Calistrato contou que sua saia no modelo "kilt" é bastante confortável e foi bem recebida no campus da PUC. "Foi muito tranquilo. As pessoas olhavam com um certo espanto, mas, como na faculdade as pessoas tendem a ser menos reacionárias e mais aberta às diferenças, só ouvi um comentário maldoso." Ele agora a veste apenas dentro de casa, primeiro porque "não é fácil" enfrentar as reações e, em segundo lugar, porque ele a considera "formal demais" para a maioria dos seus compromissos.

Nas ruas

O maior problema de vesti-la em público no ano passado, segundo ele, foi no trajeto de casa à universidade. No metrô, no ônibus e nas ruas, ele contou que recebeu olhares chocados.

"Quando não era choque, as pessoas apontavam rindo ou cutucando alguém do lado. Uma moça, inclusive, ria até quase cair no chão, o que me fez instintivamente rir também, apesar de não me sentir bem com a situação." Ele acredita que quem não sabe que um "kilt" é usado por homens na Escócia pode ter concluído, apenas pela aparência, que ele é homossexual.

"As pessoas confundem sexualidade com gênero, elas devem ter praticado homofobia comigo. Devem ter tido a mesma reação quando vêem um menino afeminado gesticulando, associaram àquilo que elas já sabem."

"A gente deve lembrar as pessoas que o mundo não é tão binário, tão fácil de entender, tão cheio de certo e errado, de moral e imoral, de sim ou não"


Na rua, ele diz que sentiu medo de que alguém mexesse em sua saia ou resolvesse demonstrar que se sentiu intimidado por sua maneira de se vestir.

Para o estudante de letras, é natural que alguém reaja a aparências e comportamentos que saem do padrão em qualquer circunstância --ele mesmo, que adotou o veganismo no ano passado, se diz acostumado às caretas que recebe quando revela sua escolha de proteção aos animais. E também admite já ter estado do outro lado.

"Na primeira vez que vi essas pessoas [que se apresentam de forma diferente] eu senti aquele preconceito gritando dentro de mim, mas eu fui atrás para descobrir por quê", explicou.

O problema, de acordo com ele, "é se sentir excluído, olhado, observado, comentado, em casa passo, ridicularizado em público". Por isso, ele afirmou que torceu para que o fim do dia chegasse logo. "Covardemente desejava chegar em casa logo, pra que a minha experiência acabasse de uma vez.

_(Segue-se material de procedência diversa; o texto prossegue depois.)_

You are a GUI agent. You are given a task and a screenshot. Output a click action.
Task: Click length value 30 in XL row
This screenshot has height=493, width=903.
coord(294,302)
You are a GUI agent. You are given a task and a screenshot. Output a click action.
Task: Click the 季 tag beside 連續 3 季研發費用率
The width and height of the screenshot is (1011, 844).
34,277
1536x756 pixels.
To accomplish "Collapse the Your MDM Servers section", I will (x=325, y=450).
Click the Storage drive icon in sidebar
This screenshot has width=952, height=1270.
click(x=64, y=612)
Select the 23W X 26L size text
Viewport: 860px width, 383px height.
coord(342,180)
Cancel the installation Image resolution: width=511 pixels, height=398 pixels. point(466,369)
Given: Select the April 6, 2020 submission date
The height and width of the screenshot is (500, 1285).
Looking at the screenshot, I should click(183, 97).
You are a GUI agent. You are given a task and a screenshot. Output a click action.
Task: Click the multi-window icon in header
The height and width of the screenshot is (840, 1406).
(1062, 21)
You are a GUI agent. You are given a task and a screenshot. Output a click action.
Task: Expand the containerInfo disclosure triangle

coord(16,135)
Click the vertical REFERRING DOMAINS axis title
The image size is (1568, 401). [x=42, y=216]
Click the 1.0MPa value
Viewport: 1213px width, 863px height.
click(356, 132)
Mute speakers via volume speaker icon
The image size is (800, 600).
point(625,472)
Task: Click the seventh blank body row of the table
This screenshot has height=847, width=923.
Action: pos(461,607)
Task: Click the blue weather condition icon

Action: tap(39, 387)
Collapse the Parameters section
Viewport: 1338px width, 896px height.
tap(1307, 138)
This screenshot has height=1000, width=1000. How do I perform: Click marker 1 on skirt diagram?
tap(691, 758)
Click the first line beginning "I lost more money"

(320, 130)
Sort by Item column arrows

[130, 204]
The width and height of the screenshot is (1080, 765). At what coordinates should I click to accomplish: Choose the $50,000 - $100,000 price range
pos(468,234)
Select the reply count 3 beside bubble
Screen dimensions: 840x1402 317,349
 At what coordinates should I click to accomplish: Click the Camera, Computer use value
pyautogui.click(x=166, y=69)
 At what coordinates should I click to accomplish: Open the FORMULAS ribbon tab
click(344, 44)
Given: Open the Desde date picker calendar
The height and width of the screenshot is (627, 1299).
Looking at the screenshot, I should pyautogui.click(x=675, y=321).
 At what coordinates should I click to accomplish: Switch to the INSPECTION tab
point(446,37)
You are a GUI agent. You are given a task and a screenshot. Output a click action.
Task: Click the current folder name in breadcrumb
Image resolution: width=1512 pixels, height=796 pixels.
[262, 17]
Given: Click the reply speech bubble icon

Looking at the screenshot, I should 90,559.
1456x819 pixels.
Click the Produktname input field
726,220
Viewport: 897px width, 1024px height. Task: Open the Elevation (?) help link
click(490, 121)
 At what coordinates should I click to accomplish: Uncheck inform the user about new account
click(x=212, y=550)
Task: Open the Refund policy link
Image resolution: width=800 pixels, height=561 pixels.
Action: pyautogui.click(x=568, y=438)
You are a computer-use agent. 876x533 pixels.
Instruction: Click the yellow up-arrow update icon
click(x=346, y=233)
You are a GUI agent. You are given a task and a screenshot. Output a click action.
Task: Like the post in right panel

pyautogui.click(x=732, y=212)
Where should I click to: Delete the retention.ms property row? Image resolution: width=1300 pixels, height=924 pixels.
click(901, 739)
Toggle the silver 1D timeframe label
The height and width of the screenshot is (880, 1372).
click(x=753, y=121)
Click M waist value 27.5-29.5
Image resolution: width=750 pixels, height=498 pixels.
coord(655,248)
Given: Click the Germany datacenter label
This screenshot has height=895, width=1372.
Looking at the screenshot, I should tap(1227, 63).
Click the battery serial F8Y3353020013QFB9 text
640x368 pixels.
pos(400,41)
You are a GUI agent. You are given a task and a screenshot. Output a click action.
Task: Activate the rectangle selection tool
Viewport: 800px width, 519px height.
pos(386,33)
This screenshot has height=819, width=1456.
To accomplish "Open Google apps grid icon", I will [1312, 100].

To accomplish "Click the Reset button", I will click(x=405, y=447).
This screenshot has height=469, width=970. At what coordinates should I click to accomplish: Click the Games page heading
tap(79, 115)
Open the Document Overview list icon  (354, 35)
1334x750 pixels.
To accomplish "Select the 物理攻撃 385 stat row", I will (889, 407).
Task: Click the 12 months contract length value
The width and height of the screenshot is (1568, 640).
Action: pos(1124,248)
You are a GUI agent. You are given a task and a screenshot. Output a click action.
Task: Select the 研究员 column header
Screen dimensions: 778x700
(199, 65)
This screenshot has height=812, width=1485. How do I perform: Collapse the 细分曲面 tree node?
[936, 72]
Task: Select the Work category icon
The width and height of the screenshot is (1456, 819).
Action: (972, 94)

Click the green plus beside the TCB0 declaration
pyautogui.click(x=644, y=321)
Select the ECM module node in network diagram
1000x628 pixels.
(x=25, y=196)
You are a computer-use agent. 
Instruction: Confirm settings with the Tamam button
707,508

Mas passar por isso me fez ter um mínimo de ideia, em um grau bem reduzido, do que uma pessoa 'trans' passa, que naturalmente quebra com estereótipos de gênero, se essa pessoa se apresentar 'diferente'."

Preconceito e reação

Seu relato recebeu mais de dez mil manifestações de apoio, quase 500 comentários e foi compartilhado por mais de 7.400 usuários. Ele diz que não recebeu nenhuma ofensa que atingisse sua integridade, e que seu texto chegou a pessoas 'trans', termo usado para definir quem não segue a definição de gênero atribuída pela biologia. "Logo recebi um convite de uma pessoa de um grupo no Facebook que discute a questão de gênero, o grupo é composto só por pessoas 'trans', e eles e elas me chamaram para discutir mais comigo, aprendi muita coisa", contou Calistrato, que afirma ter feito grandes amizades ali.

O jovem contou que recebeu críticas dos leitores 'trans' ao seu texto, e que um dos aprendizados que ele afirma ter adquirido com o grupo é sobre a importância de tomar cuidado ao falar sobre o preconceito do outro. "Hoje sou uma pessoa muito melhor por causa disso, tenho muito mais preocupação com injustiças sociais e ética por causa disso, por causa das pessoas que eu conheci depois do texto."

Para ele, brancos falando sobre racismo ou heterossexuais falando sobre homofobia devem ter menos exposição do que quem vive esses preconceitos diariamente, e pode falar com mais propriedade sobre o assunto. Para isso, é necessário que movimentos como o "saiaço" marcado para a quinta-feira na USP não só consigam sair dos portões das universidades, mas também coloquem na posição de protagonistas quem é sofre discriminação por não se vestir de acordo com a norma padrão.

"A gente deve lembrar as pessoas que o mundo não é tão binário, tão fácil de entender, tão cheio de certo e errado, de moral e imoral, de sim ou não."